■ **To do**
Turn the lines starting at the one that contains "Identify the location" and ending at the one that contains "coordinates (860, 31)." into a numbered list, skipping any blank lines. Leave the pictures out of your answer.

■ **Data section**
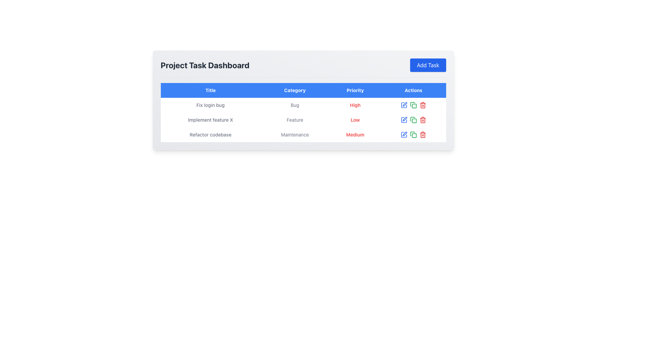  What do you see at coordinates (210, 90) in the screenshot?
I see `text content of the Table Header Cell labeled 'Title', which is a blue rectangular block with white bold text, located in the Project Task Dashboard` at bounding box center [210, 90].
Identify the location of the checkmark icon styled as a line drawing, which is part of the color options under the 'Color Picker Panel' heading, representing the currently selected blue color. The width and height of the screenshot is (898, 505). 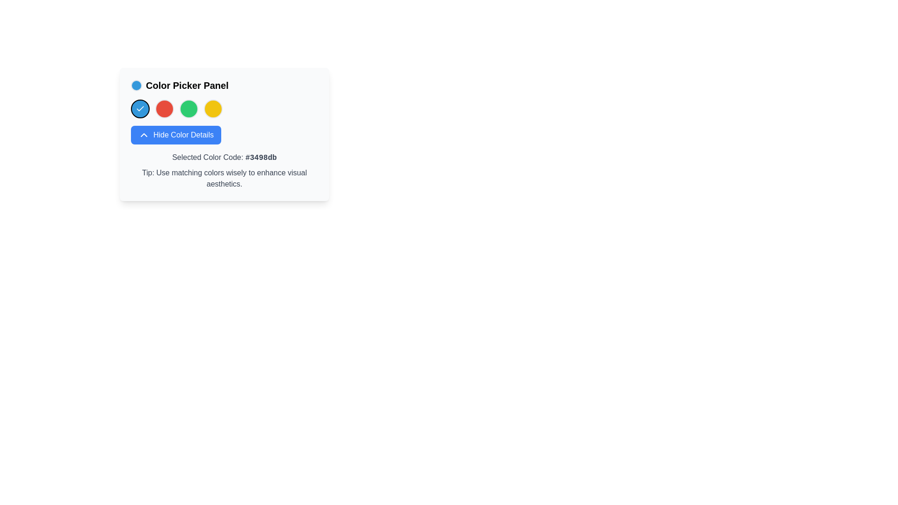
(139, 108).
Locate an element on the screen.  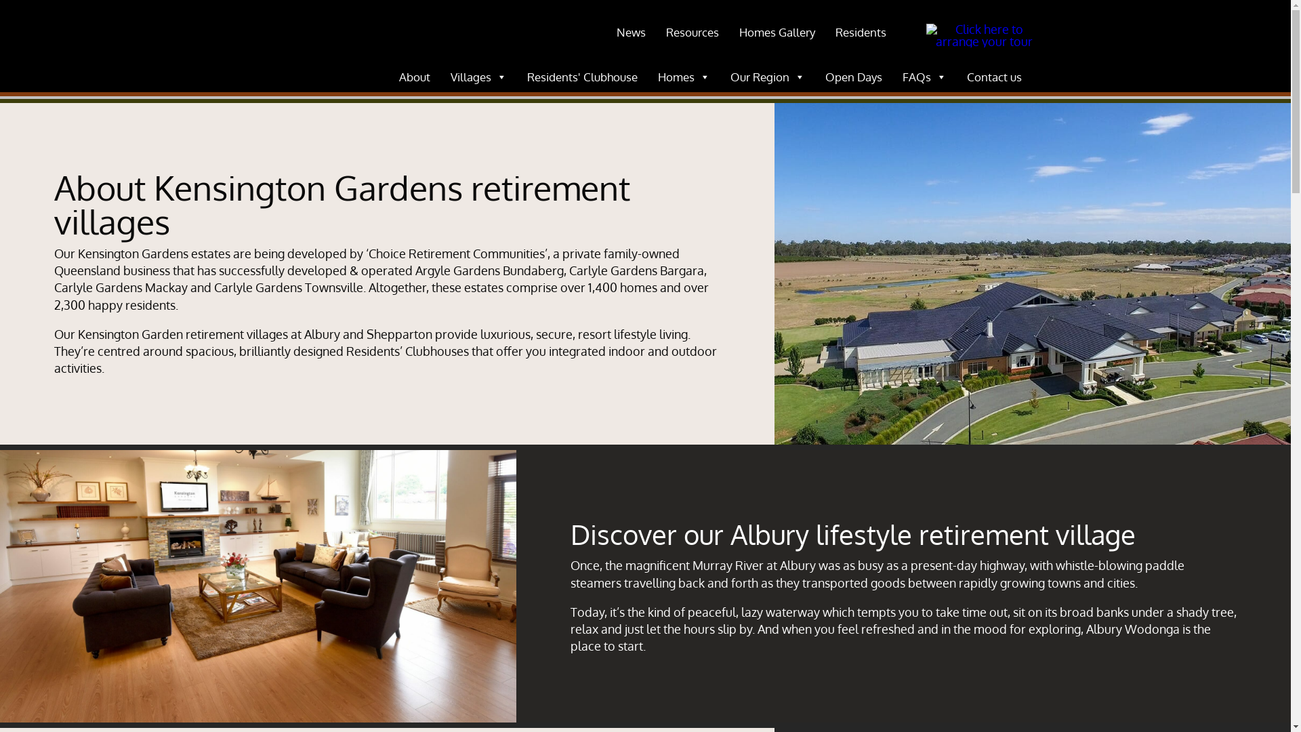
'Residents' is located at coordinates (860, 31).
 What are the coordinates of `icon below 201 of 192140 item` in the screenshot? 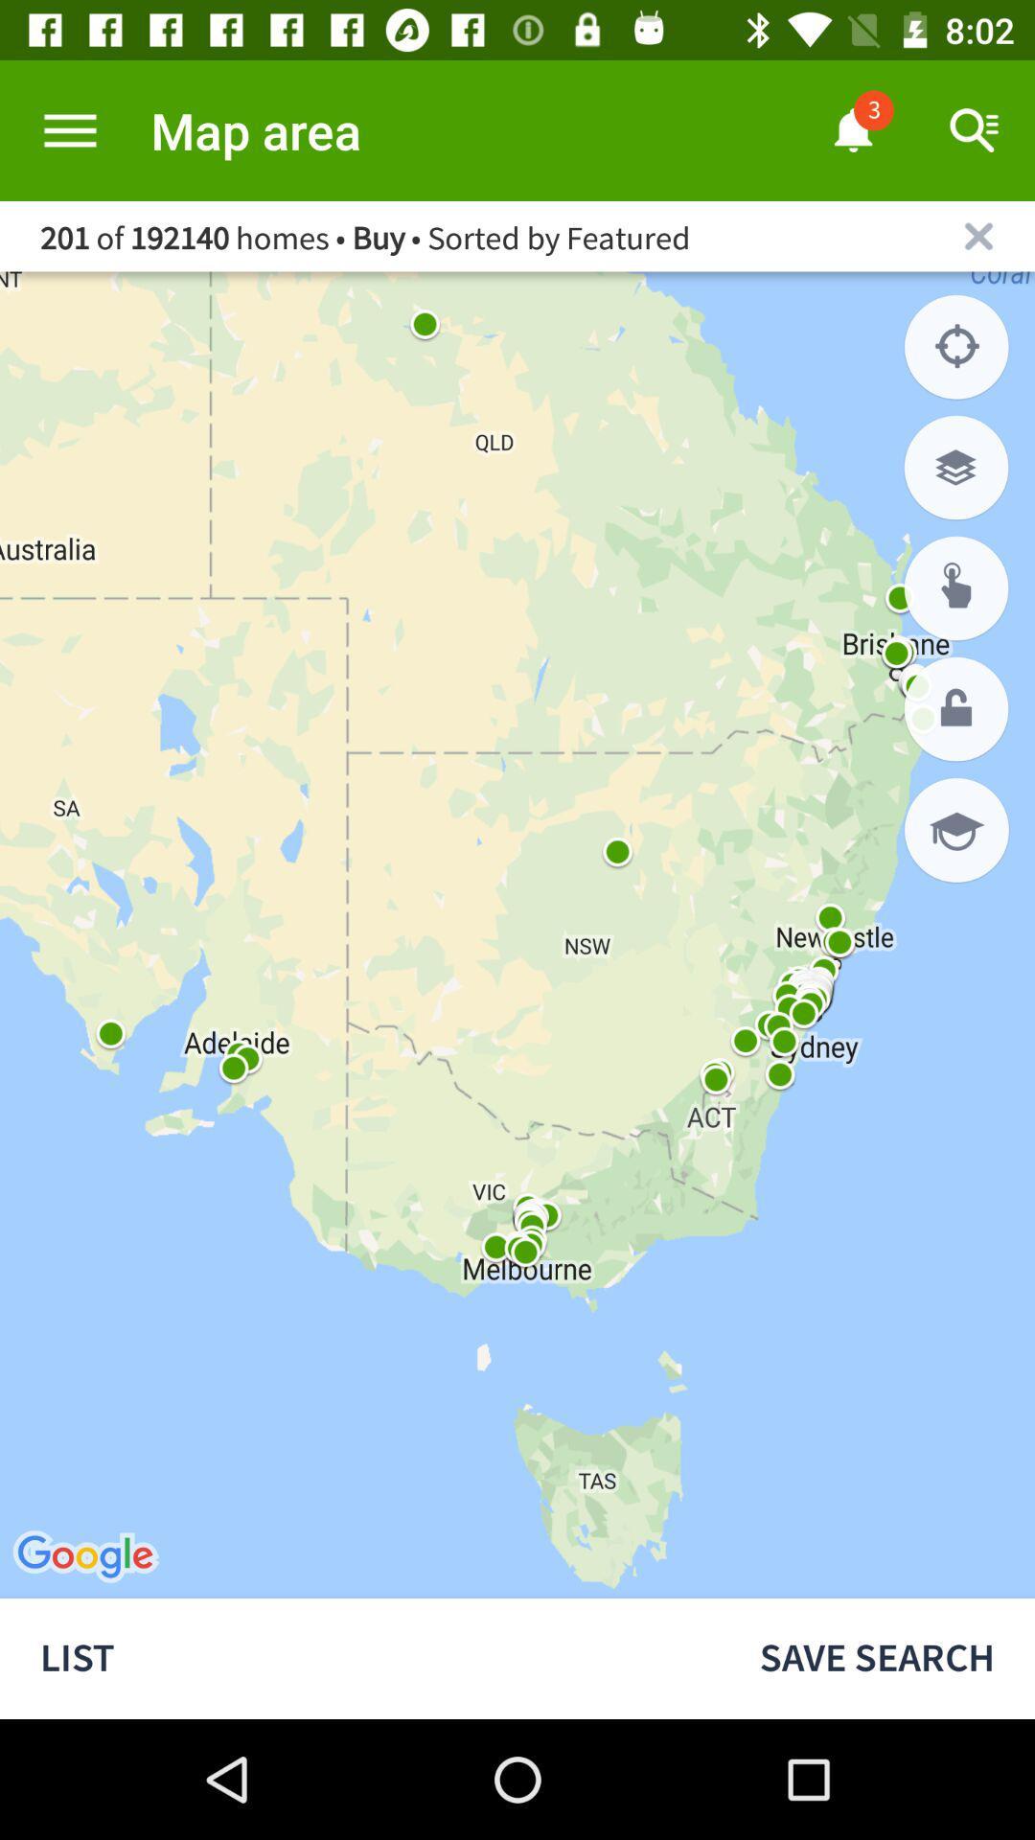 It's located at (956, 347).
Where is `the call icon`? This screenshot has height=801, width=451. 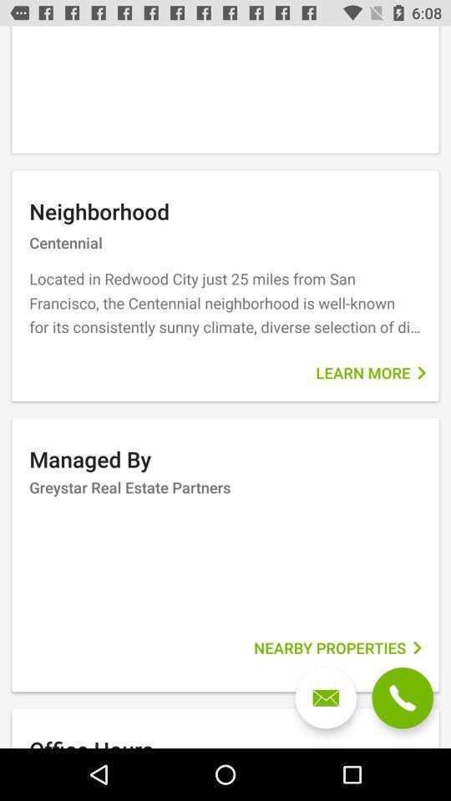 the call icon is located at coordinates (401, 698).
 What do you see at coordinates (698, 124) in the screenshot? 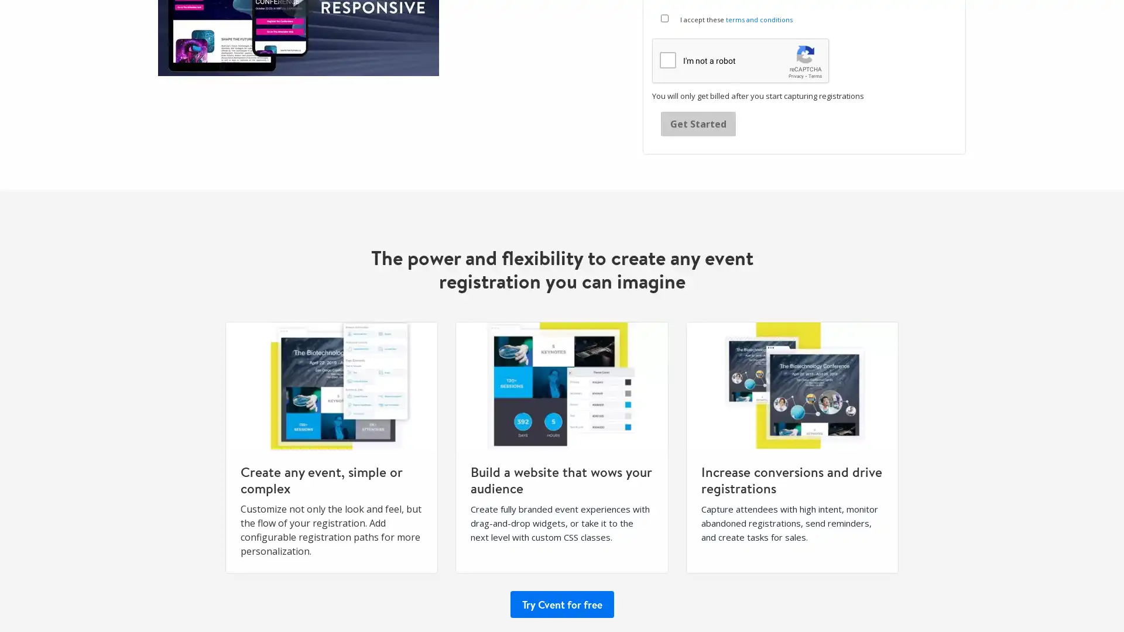
I see `Get Started` at bounding box center [698, 124].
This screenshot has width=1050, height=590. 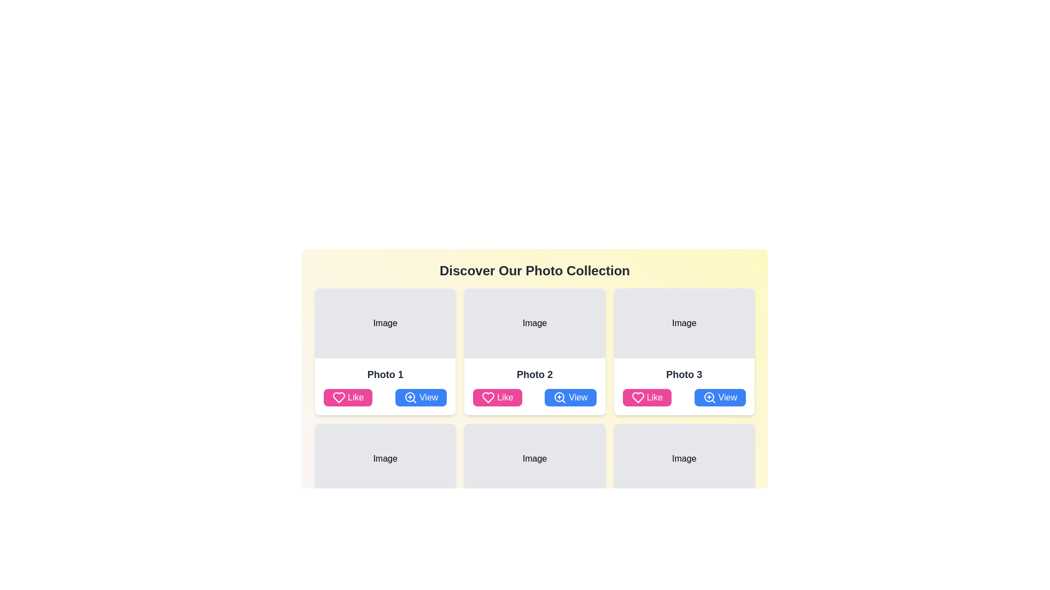 I want to click on the card element with a grey background and centered text 'Image' located in the second row, first column of the grid layout under the header 'Discover Our Photo Collection', so click(x=535, y=487).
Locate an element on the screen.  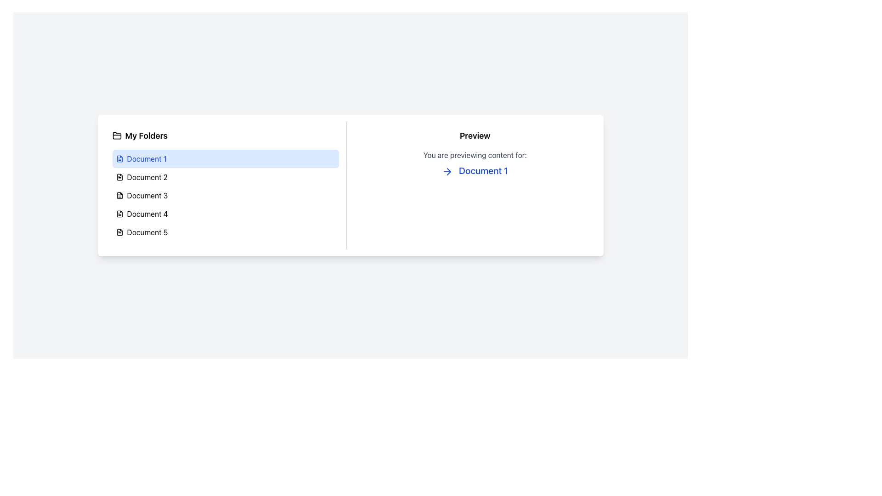
the icon representing 'Document 3' located to the left of the text in the list of folder items under 'My Folders.' This is the third item in the vertical list is located at coordinates (119, 195).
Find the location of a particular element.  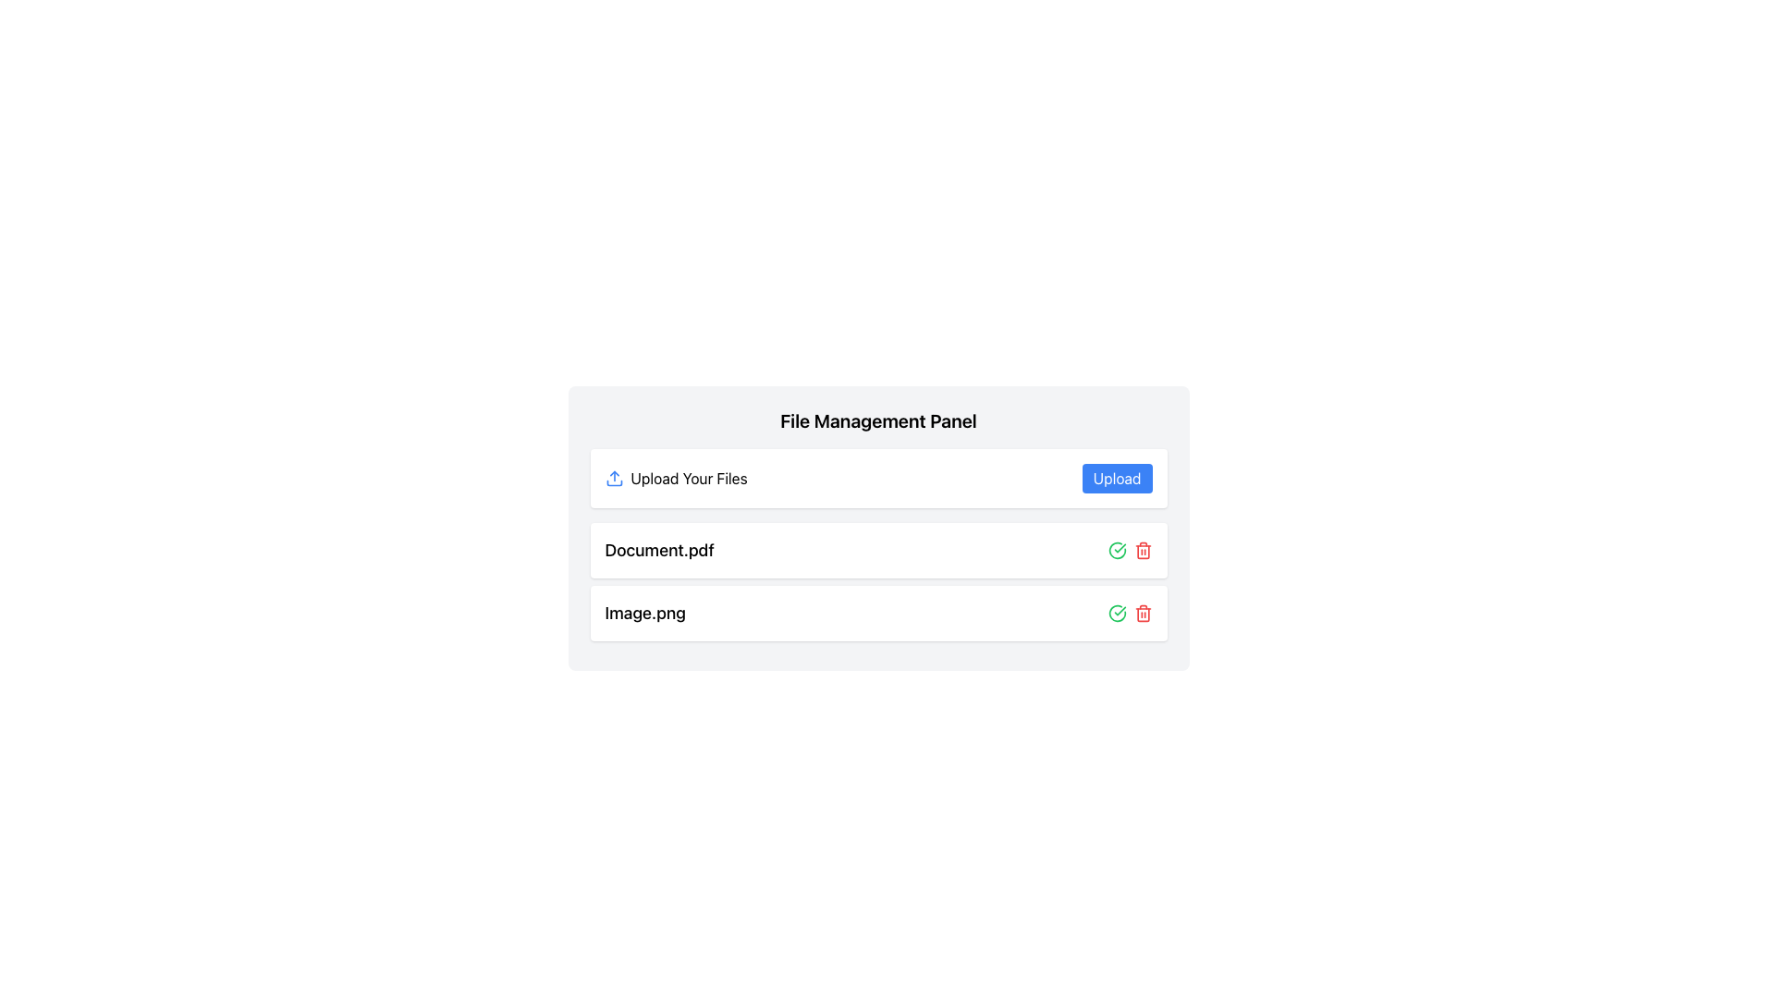

the green checkmark icon in the file management panel to confirm or view the status of the file 'Document.pdf' is located at coordinates (1129, 550).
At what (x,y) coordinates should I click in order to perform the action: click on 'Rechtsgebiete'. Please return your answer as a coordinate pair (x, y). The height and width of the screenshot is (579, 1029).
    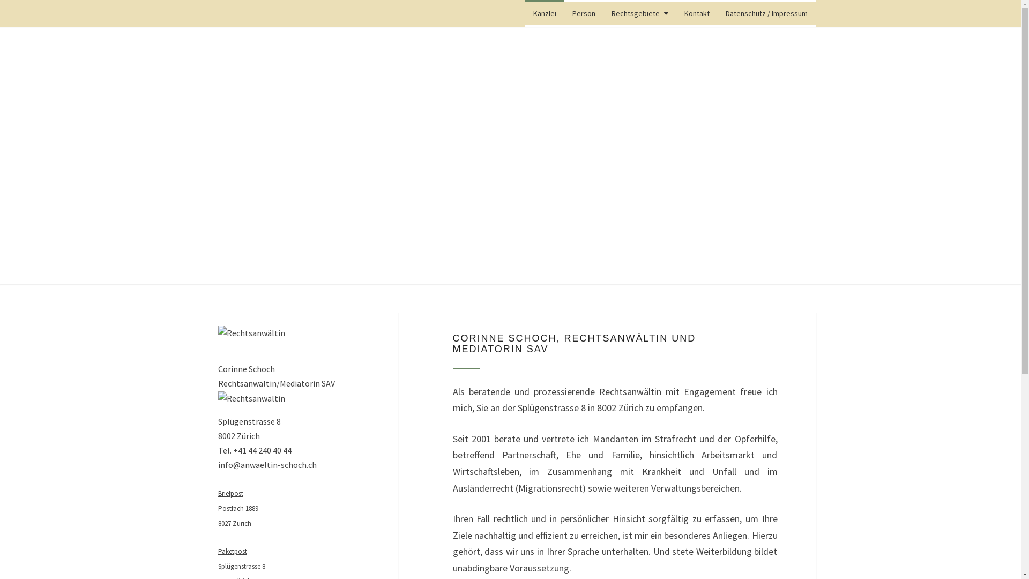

■ **Task output**
1. Identify the location of the checkmark icon styled as a line drawing, which is part of the color options under the 'Color Picker Panel' heading, representing the currently selected blue color. The width and height of the screenshot is (898, 505). 
2. (139, 108).
3. Locate an element on the screen.  
4. 'Residents' is located at coordinates (860, 31).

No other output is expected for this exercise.